> _Short problem_: Copy the listing below line for line, changing nothing.

---

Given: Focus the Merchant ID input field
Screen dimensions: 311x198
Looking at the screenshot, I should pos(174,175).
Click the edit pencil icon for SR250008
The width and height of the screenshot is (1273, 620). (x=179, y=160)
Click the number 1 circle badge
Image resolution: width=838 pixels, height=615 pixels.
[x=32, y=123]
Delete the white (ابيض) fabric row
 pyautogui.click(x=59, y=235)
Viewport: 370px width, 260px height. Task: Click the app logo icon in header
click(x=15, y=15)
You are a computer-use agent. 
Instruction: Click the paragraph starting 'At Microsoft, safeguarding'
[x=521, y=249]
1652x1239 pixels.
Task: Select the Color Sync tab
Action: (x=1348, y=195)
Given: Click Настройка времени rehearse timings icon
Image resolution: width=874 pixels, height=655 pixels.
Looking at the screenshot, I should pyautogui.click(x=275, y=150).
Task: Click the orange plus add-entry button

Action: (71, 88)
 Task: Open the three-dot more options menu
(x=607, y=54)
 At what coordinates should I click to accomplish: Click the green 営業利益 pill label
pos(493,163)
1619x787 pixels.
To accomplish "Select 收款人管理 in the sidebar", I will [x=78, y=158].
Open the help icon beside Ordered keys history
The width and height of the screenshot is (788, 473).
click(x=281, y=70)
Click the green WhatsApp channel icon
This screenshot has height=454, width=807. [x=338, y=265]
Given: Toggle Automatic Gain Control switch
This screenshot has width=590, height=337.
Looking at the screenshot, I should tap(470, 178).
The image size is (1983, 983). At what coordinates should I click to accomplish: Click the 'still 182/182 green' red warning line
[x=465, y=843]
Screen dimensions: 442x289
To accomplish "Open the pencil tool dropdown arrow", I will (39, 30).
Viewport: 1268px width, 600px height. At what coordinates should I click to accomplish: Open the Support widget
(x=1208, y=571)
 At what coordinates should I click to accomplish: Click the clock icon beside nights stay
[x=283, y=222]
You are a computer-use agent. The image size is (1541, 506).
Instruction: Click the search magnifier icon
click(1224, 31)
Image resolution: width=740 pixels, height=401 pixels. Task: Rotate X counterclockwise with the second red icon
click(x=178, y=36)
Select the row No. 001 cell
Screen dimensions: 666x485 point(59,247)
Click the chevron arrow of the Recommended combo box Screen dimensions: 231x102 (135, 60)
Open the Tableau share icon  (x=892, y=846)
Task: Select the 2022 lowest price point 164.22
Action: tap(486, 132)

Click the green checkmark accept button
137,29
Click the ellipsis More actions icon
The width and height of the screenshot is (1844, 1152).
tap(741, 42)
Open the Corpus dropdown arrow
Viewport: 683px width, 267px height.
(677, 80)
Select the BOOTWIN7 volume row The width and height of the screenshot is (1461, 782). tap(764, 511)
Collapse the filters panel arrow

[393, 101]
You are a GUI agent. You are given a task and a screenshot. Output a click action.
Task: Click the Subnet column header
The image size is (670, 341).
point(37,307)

---

> _Solution to this task_:
Given: Focus the Merchant ID input field
Screen dimensions: 311x198
Looking at the screenshot, I should pos(174,175).
Click the edit pencil icon for SR250008
The width and height of the screenshot is (1273, 620). (x=179, y=160)
Click the number 1 circle badge
Image resolution: width=838 pixels, height=615 pixels.
[x=32, y=123]
Delete the white (ابيض) fabric row
 pyautogui.click(x=59, y=235)
Viewport: 370px width, 260px height. Task: Click the app logo icon in header
click(x=15, y=15)
You are a computer-use agent. 
Instruction: Click the paragraph starting 'At Microsoft, safeguarding'
[x=521, y=249]
1652x1239 pixels.
Task: Select the Color Sync tab
Action: (x=1348, y=195)
Given: Click Настройка времени rehearse timings icon
Image resolution: width=874 pixels, height=655 pixels.
Looking at the screenshot, I should pyautogui.click(x=275, y=150).
Task: Click the orange plus add-entry button

Action: (71, 88)
 Task: Open the three-dot more options menu
(x=607, y=54)
 At what coordinates should I click to accomplish: Click the green 営業利益 pill label
pos(493,163)
1619x787 pixels.
To accomplish "Select 收款人管理 in the sidebar", I will [x=78, y=158].
Open the help icon beside Ordered keys history
The width and height of the screenshot is (788, 473).
click(x=281, y=70)
Click the green WhatsApp channel icon
This screenshot has height=454, width=807. [x=338, y=265]
Given: Toggle Automatic Gain Control switch
This screenshot has width=590, height=337.
Looking at the screenshot, I should tap(470, 178).
The image size is (1983, 983). At what coordinates should I click to accomplish: Click the 'still 182/182 green' red warning line
[x=465, y=843]
Screen dimensions: 442x289
To accomplish "Open the pencil tool dropdown arrow", I will (39, 30).
Viewport: 1268px width, 600px height. At what coordinates should I click to accomplish: Open the Support widget
(x=1208, y=571)
 At what coordinates should I click to accomplish: Click the clock icon beside nights stay
[x=283, y=222]
You are a computer-use agent. The image size is (1541, 506).
Instruction: Click the search magnifier icon
click(1224, 31)
Image resolution: width=740 pixels, height=401 pixels. Task: Rotate X counterclockwise with the second red icon
click(x=178, y=36)
Select the row No. 001 cell
Screen dimensions: 666x485 point(59,247)
Click the chevron arrow of the Recommended combo box Screen dimensions: 231x102 (135, 60)
Open the Tableau share icon  (x=892, y=846)
Task: Select the 2022 lowest price point 164.22
Action: tap(486, 132)

Click the green checkmark accept button
137,29
Click the ellipsis More actions icon
The width and height of the screenshot is (1844, 1152).
tap(741, 42)
Open the Corpus dropdown arrow
Viewport: 683px width, 267px height.
(677, 80)
Select the BOOTWIN7 volume row The width and height of the screenshot is (1461, 782). tap(764, 511)
Collapse the filters panel arrow

[393, 101]
You are a GUI agent. You are given a task and a screenshot. Output a click action.
Task: Click the Subnet column header
The image size is (670, 341).
point(37,307)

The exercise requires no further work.